Reproduce, without any change, the part of the items that opens with the line containing "Click the heart icon to vote" and closes with the line containing "point(150,407)", both of those lines included.

· · · · ·

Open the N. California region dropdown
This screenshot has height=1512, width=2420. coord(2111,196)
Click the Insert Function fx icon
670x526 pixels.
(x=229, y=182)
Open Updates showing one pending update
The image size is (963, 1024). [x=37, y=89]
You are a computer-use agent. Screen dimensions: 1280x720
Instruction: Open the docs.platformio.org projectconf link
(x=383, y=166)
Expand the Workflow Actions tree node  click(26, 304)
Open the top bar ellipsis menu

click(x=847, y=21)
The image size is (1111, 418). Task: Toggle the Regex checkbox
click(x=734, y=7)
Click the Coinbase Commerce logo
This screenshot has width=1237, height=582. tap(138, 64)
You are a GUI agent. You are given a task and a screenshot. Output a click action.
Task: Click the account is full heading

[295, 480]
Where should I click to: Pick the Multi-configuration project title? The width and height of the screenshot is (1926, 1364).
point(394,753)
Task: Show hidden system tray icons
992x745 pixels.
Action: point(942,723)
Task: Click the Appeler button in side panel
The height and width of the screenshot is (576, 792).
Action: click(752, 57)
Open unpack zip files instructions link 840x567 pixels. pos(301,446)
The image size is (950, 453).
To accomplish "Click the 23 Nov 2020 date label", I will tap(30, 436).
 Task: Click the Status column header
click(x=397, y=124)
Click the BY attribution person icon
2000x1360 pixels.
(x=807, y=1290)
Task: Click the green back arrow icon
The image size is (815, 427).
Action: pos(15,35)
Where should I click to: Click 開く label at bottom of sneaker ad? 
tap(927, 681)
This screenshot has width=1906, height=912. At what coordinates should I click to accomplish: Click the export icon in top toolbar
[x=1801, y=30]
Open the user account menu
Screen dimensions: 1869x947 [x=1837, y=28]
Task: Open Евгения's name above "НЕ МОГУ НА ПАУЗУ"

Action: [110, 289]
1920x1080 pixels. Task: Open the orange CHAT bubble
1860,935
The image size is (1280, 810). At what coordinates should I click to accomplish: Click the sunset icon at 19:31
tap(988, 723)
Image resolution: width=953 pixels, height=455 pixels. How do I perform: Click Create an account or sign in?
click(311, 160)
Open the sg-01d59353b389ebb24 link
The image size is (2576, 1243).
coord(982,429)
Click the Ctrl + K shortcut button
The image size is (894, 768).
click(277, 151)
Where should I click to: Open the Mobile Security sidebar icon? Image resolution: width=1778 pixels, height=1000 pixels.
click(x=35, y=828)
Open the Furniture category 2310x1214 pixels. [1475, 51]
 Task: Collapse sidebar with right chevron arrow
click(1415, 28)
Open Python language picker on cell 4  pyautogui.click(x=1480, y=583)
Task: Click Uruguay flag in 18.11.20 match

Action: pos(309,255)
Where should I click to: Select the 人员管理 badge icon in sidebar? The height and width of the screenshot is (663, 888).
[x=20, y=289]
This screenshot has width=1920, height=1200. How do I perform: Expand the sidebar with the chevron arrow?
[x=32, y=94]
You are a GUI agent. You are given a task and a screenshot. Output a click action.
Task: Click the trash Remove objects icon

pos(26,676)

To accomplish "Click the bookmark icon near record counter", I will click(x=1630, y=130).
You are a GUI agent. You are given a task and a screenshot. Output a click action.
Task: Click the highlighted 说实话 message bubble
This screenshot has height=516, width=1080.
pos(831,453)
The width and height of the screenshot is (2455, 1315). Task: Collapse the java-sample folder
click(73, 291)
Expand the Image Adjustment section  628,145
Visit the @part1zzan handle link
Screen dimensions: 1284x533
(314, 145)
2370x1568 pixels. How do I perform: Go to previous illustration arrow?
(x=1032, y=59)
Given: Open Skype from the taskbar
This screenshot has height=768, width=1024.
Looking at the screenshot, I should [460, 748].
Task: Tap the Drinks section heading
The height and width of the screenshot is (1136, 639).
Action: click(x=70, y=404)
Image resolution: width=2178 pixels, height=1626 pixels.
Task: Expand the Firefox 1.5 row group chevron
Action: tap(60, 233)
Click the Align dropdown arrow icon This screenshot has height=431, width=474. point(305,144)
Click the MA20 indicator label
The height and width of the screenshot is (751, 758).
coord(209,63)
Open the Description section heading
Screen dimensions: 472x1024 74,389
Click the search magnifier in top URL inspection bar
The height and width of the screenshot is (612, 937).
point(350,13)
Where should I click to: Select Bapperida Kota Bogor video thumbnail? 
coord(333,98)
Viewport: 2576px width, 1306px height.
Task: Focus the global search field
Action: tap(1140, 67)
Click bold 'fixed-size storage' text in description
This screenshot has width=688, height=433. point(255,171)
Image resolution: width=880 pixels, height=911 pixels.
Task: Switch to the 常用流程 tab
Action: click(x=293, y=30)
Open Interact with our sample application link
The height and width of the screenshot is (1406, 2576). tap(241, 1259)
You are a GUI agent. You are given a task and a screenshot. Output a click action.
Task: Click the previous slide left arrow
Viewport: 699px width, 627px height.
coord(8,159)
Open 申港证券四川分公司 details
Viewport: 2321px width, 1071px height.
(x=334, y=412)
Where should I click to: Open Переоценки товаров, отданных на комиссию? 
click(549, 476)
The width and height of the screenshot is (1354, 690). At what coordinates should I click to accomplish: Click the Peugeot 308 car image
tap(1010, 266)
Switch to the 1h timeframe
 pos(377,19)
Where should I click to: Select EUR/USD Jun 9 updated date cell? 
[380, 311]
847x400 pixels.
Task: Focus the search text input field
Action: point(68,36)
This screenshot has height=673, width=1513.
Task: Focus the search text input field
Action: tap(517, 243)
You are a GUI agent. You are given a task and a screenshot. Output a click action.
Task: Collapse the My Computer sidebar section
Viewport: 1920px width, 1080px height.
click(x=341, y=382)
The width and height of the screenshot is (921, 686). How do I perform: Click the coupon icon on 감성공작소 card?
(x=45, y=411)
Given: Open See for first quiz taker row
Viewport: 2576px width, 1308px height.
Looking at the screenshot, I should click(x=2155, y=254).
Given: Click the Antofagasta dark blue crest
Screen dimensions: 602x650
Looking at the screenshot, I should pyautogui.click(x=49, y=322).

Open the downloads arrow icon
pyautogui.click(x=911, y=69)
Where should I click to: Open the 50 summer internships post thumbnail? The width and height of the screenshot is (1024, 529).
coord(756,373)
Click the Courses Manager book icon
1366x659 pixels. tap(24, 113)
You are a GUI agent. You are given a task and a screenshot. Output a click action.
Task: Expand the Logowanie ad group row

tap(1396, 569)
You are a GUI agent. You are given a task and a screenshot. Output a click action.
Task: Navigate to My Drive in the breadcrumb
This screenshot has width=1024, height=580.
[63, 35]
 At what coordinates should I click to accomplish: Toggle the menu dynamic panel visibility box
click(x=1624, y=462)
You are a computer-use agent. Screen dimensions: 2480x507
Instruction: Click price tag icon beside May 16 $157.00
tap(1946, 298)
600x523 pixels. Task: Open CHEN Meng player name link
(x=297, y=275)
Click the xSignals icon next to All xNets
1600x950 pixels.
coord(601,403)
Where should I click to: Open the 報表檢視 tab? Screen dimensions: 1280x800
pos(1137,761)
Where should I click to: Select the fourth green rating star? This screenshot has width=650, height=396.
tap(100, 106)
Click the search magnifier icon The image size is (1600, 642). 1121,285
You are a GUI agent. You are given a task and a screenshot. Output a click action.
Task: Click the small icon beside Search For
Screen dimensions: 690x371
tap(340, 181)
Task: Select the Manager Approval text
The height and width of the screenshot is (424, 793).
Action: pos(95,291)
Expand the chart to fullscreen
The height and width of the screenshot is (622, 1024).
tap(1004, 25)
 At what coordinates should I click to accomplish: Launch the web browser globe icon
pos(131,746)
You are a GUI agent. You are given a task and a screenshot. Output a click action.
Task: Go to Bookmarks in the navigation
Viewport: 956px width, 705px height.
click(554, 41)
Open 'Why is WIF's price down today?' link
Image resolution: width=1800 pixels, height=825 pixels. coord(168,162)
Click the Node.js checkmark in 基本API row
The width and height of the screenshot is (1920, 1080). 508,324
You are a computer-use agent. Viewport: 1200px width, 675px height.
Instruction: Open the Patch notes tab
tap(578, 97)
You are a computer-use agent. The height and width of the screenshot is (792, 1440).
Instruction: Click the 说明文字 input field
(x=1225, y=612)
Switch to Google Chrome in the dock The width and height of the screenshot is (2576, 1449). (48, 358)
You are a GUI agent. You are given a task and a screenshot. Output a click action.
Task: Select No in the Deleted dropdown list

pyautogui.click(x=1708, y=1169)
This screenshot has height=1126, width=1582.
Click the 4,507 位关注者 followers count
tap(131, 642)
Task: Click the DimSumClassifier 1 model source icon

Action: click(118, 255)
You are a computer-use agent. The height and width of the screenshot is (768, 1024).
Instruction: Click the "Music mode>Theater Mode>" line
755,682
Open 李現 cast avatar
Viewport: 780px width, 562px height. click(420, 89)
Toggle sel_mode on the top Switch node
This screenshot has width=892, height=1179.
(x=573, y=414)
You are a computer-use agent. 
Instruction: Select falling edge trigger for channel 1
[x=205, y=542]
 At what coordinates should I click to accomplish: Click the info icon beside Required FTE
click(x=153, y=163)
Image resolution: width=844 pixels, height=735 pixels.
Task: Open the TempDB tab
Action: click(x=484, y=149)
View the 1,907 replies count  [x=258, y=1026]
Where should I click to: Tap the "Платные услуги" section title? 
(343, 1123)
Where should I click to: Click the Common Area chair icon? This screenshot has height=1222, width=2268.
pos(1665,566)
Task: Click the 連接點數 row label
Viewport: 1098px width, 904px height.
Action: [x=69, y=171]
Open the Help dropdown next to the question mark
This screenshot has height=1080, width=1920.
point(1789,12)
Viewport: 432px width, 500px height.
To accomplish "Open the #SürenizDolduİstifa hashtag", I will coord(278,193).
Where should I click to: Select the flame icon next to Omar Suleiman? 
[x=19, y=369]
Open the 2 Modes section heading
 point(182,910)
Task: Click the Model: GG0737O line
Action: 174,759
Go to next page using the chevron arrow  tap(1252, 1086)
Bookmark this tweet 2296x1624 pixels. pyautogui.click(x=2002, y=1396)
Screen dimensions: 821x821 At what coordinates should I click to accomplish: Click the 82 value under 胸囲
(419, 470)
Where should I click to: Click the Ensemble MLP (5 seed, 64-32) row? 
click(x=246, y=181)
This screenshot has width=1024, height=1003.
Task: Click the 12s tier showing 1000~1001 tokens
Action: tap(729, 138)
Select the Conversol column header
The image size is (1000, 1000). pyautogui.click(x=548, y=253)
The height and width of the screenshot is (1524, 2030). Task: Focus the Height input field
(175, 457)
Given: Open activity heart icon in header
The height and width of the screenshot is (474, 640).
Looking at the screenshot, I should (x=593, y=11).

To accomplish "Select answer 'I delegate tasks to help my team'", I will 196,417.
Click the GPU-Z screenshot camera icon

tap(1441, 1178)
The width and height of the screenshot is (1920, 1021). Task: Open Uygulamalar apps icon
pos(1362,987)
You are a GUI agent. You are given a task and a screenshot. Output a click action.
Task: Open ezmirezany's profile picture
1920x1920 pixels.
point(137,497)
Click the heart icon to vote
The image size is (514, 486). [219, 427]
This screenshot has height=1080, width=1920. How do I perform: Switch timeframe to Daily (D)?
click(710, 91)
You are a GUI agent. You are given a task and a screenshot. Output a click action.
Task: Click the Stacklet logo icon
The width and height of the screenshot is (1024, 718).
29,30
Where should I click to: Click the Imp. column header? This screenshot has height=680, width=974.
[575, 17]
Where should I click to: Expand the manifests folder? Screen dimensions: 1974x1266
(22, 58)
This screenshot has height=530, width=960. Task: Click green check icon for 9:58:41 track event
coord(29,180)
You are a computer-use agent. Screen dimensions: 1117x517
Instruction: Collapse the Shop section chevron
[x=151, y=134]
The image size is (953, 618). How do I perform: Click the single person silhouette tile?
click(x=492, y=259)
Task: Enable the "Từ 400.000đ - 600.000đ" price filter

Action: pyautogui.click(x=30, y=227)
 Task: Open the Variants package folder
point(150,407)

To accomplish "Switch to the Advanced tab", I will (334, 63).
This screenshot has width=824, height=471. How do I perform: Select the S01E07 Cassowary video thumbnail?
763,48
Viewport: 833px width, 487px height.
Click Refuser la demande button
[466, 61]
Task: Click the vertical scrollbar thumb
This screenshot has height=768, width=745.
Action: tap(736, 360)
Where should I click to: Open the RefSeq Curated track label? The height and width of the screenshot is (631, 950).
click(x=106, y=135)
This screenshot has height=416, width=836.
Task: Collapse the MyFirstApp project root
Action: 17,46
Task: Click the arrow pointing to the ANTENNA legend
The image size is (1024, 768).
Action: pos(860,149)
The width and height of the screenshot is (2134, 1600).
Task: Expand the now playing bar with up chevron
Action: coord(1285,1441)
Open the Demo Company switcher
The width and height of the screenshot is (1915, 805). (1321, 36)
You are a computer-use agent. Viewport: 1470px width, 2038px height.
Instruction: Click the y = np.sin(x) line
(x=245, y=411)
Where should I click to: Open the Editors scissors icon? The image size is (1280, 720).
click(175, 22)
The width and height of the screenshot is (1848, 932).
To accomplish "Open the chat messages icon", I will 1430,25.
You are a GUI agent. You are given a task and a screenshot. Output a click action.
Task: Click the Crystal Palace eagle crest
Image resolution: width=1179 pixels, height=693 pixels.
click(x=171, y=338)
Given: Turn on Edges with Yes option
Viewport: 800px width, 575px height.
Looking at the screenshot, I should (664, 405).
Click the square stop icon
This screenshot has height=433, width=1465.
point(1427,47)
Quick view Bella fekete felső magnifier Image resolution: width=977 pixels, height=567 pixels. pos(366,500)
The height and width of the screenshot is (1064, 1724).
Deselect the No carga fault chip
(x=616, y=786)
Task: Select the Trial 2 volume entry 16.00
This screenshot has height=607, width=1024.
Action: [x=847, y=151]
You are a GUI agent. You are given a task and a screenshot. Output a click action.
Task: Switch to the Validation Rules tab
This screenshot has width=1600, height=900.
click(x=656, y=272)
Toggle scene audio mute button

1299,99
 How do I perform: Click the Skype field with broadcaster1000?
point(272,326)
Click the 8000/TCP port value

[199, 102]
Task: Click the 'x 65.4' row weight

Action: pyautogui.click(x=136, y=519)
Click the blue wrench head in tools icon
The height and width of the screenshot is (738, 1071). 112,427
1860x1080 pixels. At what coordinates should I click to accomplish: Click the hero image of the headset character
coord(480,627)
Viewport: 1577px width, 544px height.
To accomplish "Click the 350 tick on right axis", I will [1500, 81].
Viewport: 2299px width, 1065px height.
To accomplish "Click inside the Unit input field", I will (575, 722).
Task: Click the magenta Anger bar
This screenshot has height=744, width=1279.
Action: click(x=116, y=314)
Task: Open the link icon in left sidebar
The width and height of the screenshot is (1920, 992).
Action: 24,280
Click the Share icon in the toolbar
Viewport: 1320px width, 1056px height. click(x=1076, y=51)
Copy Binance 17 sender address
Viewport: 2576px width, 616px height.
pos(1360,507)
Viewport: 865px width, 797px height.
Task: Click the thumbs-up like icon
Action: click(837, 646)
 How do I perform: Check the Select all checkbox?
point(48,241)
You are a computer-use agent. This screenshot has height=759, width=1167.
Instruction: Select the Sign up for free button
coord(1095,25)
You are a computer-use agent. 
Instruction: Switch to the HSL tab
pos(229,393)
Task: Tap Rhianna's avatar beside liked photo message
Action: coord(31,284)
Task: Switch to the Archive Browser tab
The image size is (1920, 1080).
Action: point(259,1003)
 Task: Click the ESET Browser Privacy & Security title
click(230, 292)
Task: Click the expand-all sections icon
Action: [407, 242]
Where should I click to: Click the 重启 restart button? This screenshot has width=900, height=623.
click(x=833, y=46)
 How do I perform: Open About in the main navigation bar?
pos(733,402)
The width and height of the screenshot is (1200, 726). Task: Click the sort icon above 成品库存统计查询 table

· · · · ·

_Answer to the problem_.
Click the heart icon to vote
The image size is (514, 486). [219, 427]
This screenshot has height=1080, width=1920. How do I perform: Switch timeframe to Daily (D)?
click(710, 91)
You are a GUI agent. You are given a task and a screenshot. Output a click action.
Task: Click the Stacklet logo icon
The width and height of the screenshot is (1024, 718).
29,30
Where should I click to: Click the Imp. column header? This screenshot has height=680, width=974.
[575, 17]
Where should I click to: Expand the manifests folder? Screen dimensions: 1974x1266
(22, 58)
This screenshot has height=530, width=960. Task: Click green check icon for 9:58:41 track event
coord(29,180)
You are a computer-use agent. Screen dimensions: 1117x517
Instruction: Collapse the Shop section chevron
[x=151, y=134]
The image size is (953, 618). How do I perform: Click the single person silhouette tile?
click(x=492, y=259)
Task: Enable the "Từ 400.000đ - 600.000đ" price filter

Action: pyautogui.click(x=30, y=227)
 Task: Open the Variants package folder
point(150,407)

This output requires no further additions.